El relato de la administración, sin embargo, chocó con la denuncia de Obiols. El representante vecinal, visiblemente molesto, relató cómo los intentos de registrar la moción dentro de plazo fracasaron porque "no funcionaba el sistema informático del Ayuntamiento". Un error técnico que, lejos de generar empatía en el equipo de gobierno, sirvió para justificar el bloqueo de la nueva propuesta. "Nos presenta una modificación el día 12 sabiendo que estaba fuera de plazo", reprochó Obiols, sugiriendo una doble vara de medir en la gestión de los tiempos por parte del ejecutivo local.
La amenaza del ROM y la retirada estratégica
El debate viró hacia la estrategia política cuando se hizo patente el riesgo legal que corría la entidad. Fernando Vicente, portavoz socialista, y Jordi Martínez, concejal no adscrito, alertaron de que el Reglamento Orgánico Municipal (ROM) es implacable: si una moción se vota y se tumba —o se retira malamente—, no puede volver a presentarse hasta pasado un año.
Ante ese escenario, y con un alcalde Serradó que insistía en forzar una decisión inmediata entre "dejarla sobre la mesa" o retirarla definitivamente, la asociación se encontró entre la espada y la pared.
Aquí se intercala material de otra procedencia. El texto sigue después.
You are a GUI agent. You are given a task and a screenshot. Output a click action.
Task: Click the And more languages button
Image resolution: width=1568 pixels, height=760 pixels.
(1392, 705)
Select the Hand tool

Samuel Rodríguez, de Olesa Oberta, advirtió que "dejarla sobre la mesa" era una trampa procedimental que condenaría la moción a volver al pleno sin modificaciones, perpetuando el bucle.
La tensión escaló cuando Obiols, sintiéndose acorralado por la maquinaria institucional, lanzó un dardo envenenado al Bloc Olesà, partido de gobierno, acusándolos de renunciar a presionar a la Conselleria de Sanitat bajo la excusa de la falta de competencias. "Podemos darle al Bloc la oportunidad de mostrarse realmente como el partido del que siempre habla", espetó con sorna.
Unanimidad en el fracaso
Finalmente, la Asociación optó por la retirada táctica, no sin antes exigir una ronda de contactos con todos los grupos municipales "y no con el equipo de gobierno", una distinción que denota la fractura total con el ejecutivo de Serradó. La concejala del PP, Jessica Fernández, fue la única en ofrecerse explícitamente a coordinar una reunión conjunta para desbloquear la parálisis.
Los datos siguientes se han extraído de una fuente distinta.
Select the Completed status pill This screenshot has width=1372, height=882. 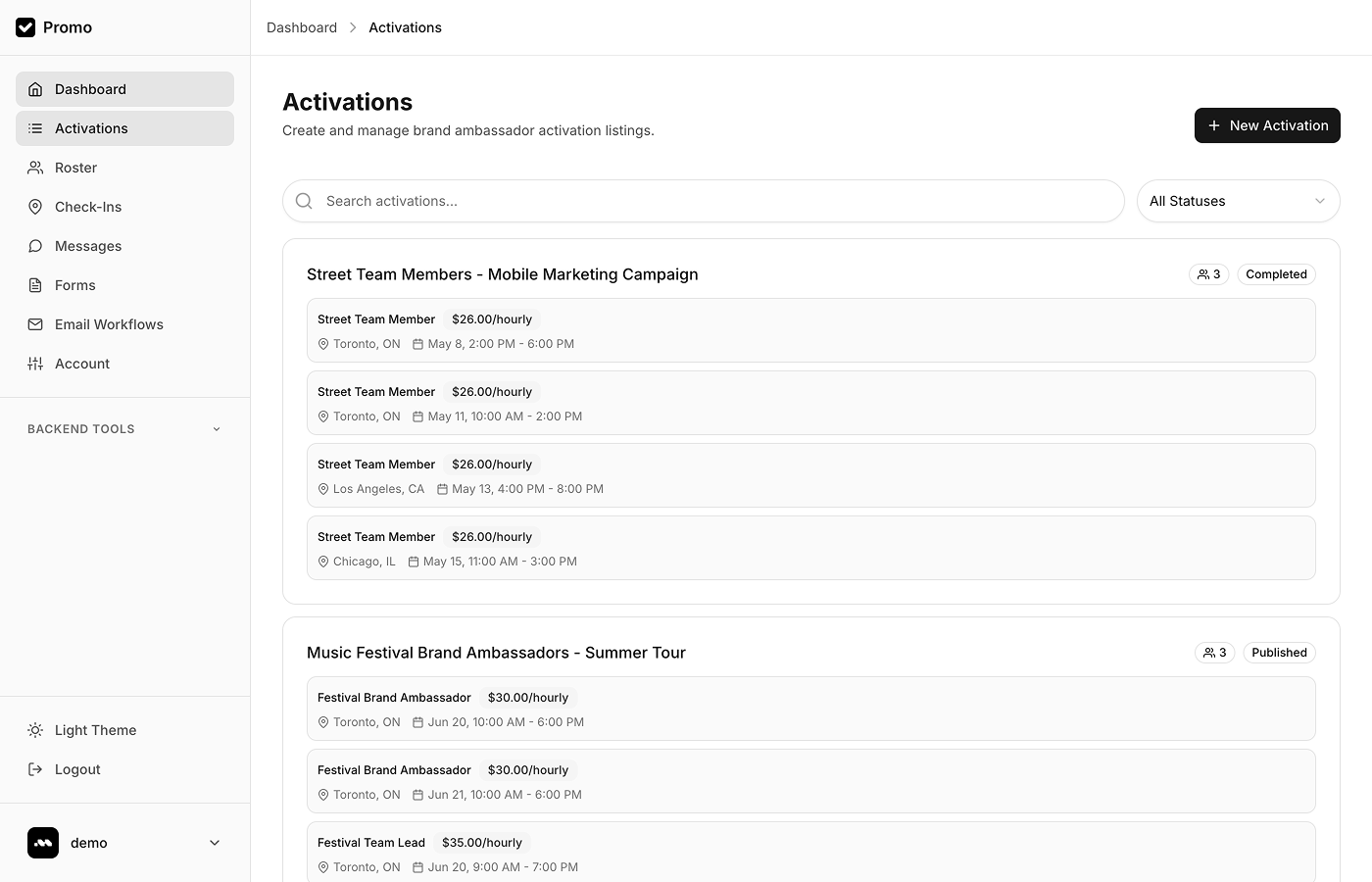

El pleno cerró el punto con una votación unánime para la retirada. Un consenso amargo que, tal como reconoció el propio alcalde con una frase lapidaria, fue un debate "más de formas que de fondo". Mientras tanto, la construcción del segundo CAP sigue esperando en algún cajón, víctima de un sistema donde un error informático y la rigidez del reglamento pesan más que la salud pública.